# The tasks
- 1) In two sentences, what does the investor representations passage set out?
- 2) Answer these questions from the investor representations passage:
(a) Under which act are the Exchange Shares not registered?
(b) What kind of power and authority does the Investor have to execute, deliver and perform its obligations under the Agreement?
(c) Who has the Investor had the opportunity to ask questions of and receive answers from?
- 3) Extend the investor representations passage, picking up after its final sentence.

# Passage shown
## Begin
REPRESENTATIONS, WARRANTIES AND AGREEMENT OF THE INVESTOR
     The Investor represents and warrants to and agrees with the Company as of the date hereof and on the Closing Date as follows:
Organization. The Investor is duly organized, validly existing and in good standing under the laws of its jurisdiction of organization and has all requisite limited partnership power and authority to own or lease and operate its properties and assets and to carry on its business as it is now being conducted.
Authorization. The Investor has the limited partnership power and authority to execute, deliver and perform its obligations under this Agreement. The execution, delivery and performance by the Investor of this Agreement and the exchange of the Series A Preferred Shares by the Investor, and the cancellation of the Investor’s right to receive any accrued or declared but unpaid dividends on the Series A Preferred Shares, have been duly authorized by all requisite action on the part of the Investor and will not violate any provision of applicable law, any order of any court or other agency of government, the limited partnership agreement or other governing documents of the Investor or any provision of any indenture, agreement or other instrument to which the Investor or the Investor’s properties or assets are bound, or conflict with, result in a breach of or constitute (with due notice or lapse of time or both) a default, or result in the vesting, acceleration or material modification of any benefits under any such indenture, agreement or other instrument or any compensation agreement or benefit plan of the Investor, or result in the creation or imposition of any liens, claims, charges, restrictions, rights of others, security interests, prior assignments or other encumbrances in favor of any third Person upon any of the assets of the Investor.
Validity. This Agreement has been duly executed and delivered by the Investor. This Agreement constitutes the legal, valid and binding obligation of the Investor, enforceable against the Investor in accordance with its terms.
Investment Representations.
The Investor is acquiring the Exchange Shares for the Investor’s own account, for investment, and not with a view toward the resale or distribution thereof.

5


 

The Investor understands that the Exchange Shares are not, and at Closing will not be, registered under the Securities Act of 1933, as amended (the “ Securities Act”), or any applicable state securities laws and may not be resold unless subsequently registered under the Securities Act or unless an exemption from such registration is available.
The Investor has the ability to bear the economic risks of the investment in the Exchange Shares for an indefinite period of time. The Investor further acknowledges that it has access to copies of the Company filings with the SEC and has had the opportunity to ask questions of, and receive answers from, officers of the Company with respect to the business and financial condition of the Company and the terms and conditions of the Recapitalization.
## End
# Supplied material
## Begin
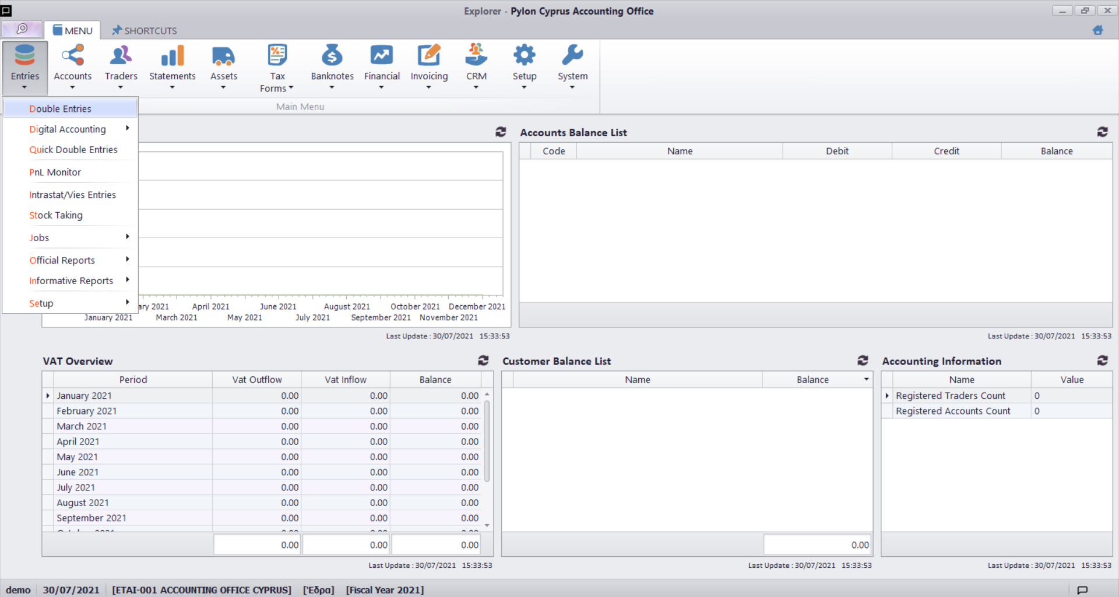
Task: Switch to the SHORTCUTS tab
Action: click(145, 30)
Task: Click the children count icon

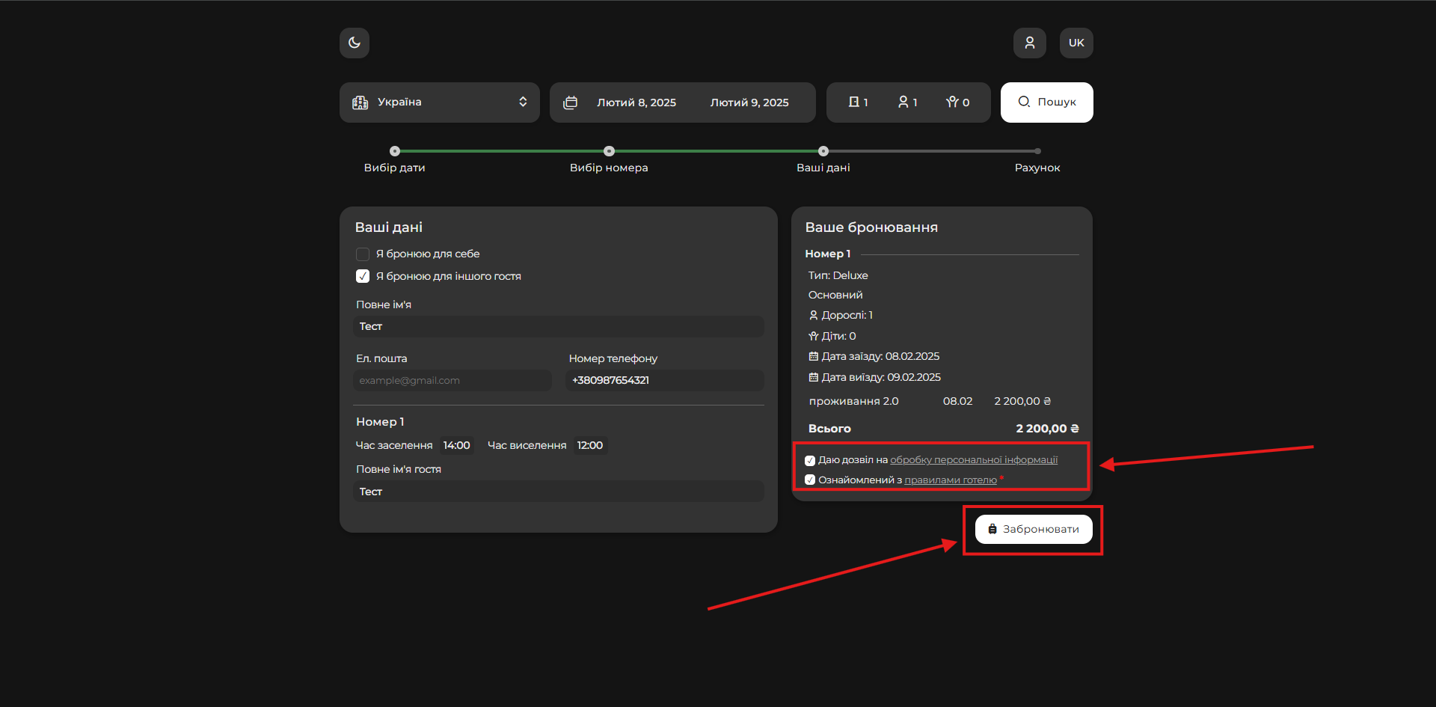Action: coord(952,102)
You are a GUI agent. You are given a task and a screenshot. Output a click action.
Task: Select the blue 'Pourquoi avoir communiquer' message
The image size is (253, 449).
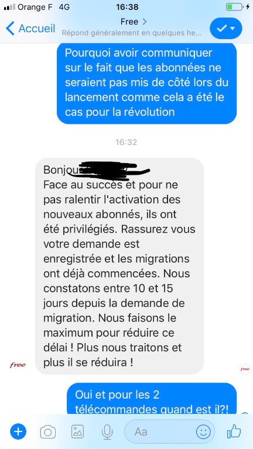click(x=146, y=82)
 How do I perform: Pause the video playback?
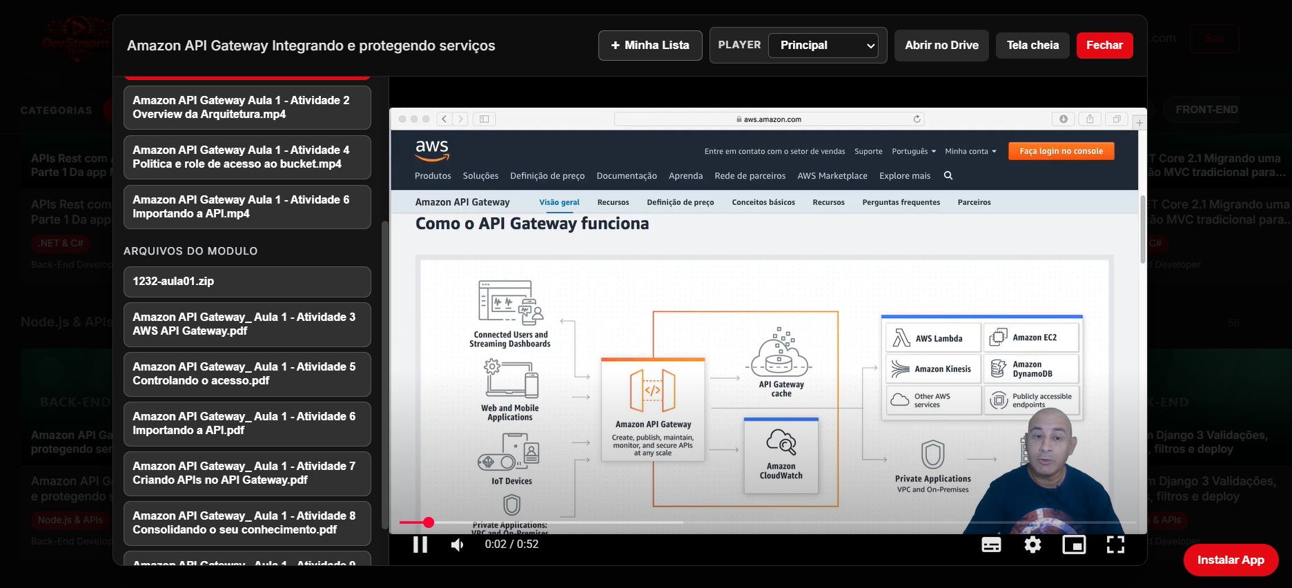[420, 545]
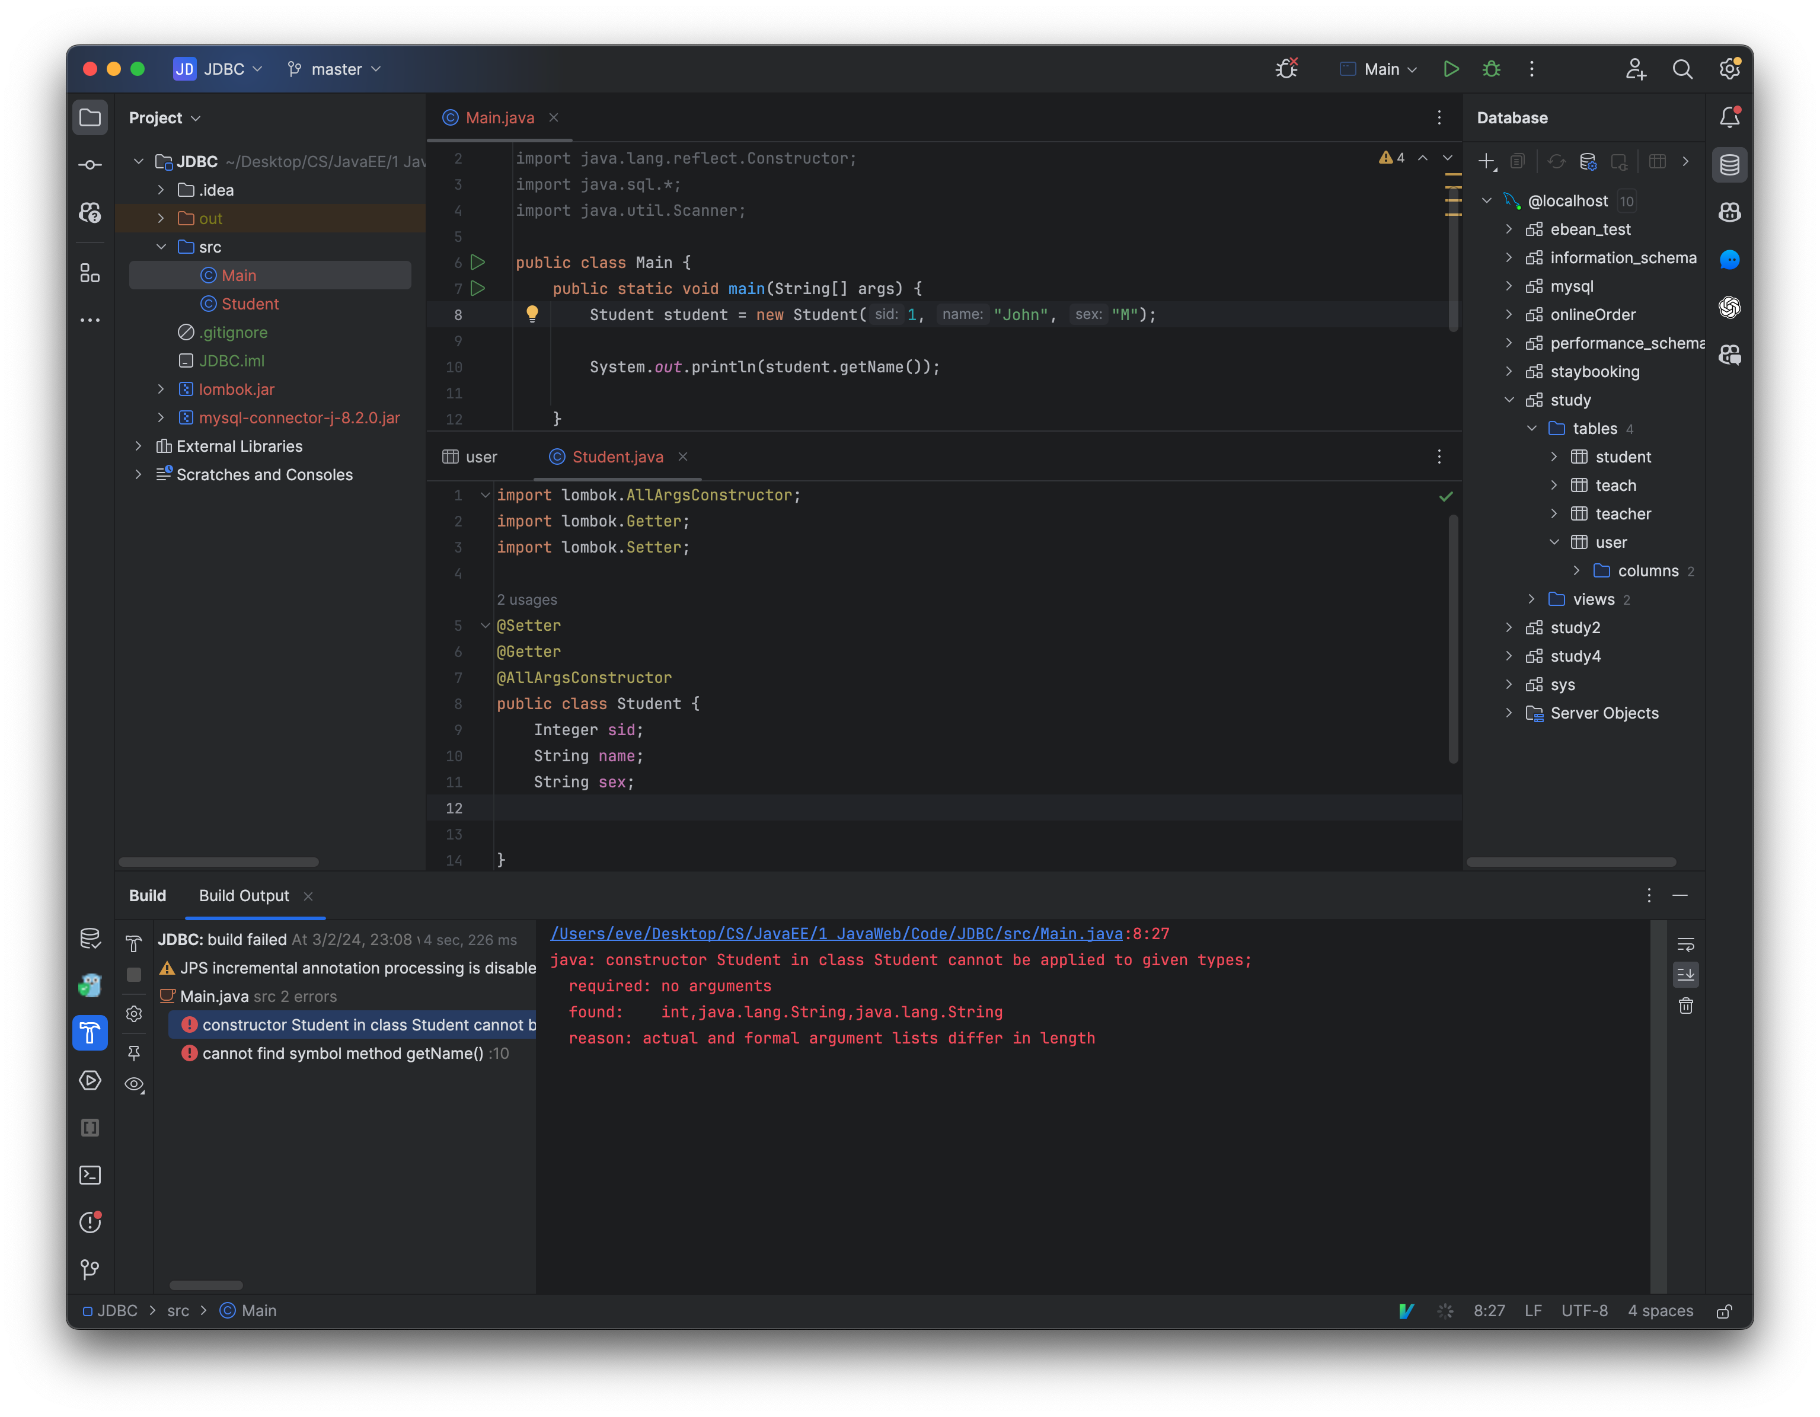
Task: Open the Database tool window icon
Action: (x=1729, y=165)
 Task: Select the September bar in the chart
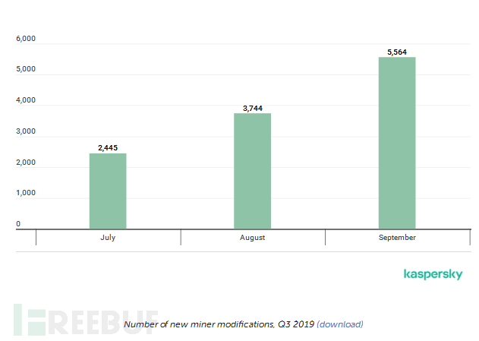(397, 144)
## End
# Replies
- 1) The Investor represents and warrants to the Company, as of the date hereof and on the Closing Date, that it is duly organized and in good standing, has the limited partnership power and authority to perform its obligations under the Agreement, and is bound by the Agreement as a legal, valid and binding obligation. It also states that it is acquiring the Exchange Shares for its own account and for investment, understands that they are not registered under the Securities Act and may not be resold without registration or an exemption, and can bear the economic risks of the investment for an indefinite period.

- 2)
(a) The Securities Act of 1933, as amended.
(b) Limited partnership power and authority.
(c) Officers of the Company.

- 3)
The Investor has such knowledge and experience in financial and business matters that the Investor is capable of evaluating the merits and risks of its investment in the Exchange Shares. The Investor further represents that it is an “accredited investor” as such term is defined in Rule 501 of Regulation D of the SEC under the Securities Act.
Governmental Approvals; Consents. Except for filings required by applicable federal and state securities laws, no registration or filing with, or consent or approval of, or other action by, any Governmental Authority or any other third Person is or will be necessary by the Investor for the valid execution, delivery and performance of this Agreement or the acquisition of the Exchange Shares.
Ownership of Shares. The Investor is the record and beneficial owner of all the issued and outstanding Series A Preferred Shares, together with the right to receive any accrued but unpaid dividends thereon. Neither the Investor nor any of its affiliates owns or controls, in either case directly or indirectly, any shares of the Company’s Common Stock.
CONDITIONS PRECEDENT
Conditions Precedent to the Obligations of the Investor in connection with the Closing. The obligations of the Investor to consummate the Recapitalization are subject to the satisfaction (or waiver by the Investor) of the following conditions at or prior to the Closing:
Representations and Warranties to Be True and Correct. The representations and warranties of the Company contained in this Agreement shall be true and correct in all material respects as of the date hereof and on the Closing Date with the same force and effect as though such representations and warranties had been made on and as of such date.
Performance. The Company shall have performed and complied in all material respects with all agreements, covenants and conditions contained herein required to be performed or complied with by it prior to or on the Closing Date.
All Proceedings Consummated. All corporate and other proceedings to be taken by the Company, including consummation of the Charter Amendment, shall have been taken or obtained by the Company.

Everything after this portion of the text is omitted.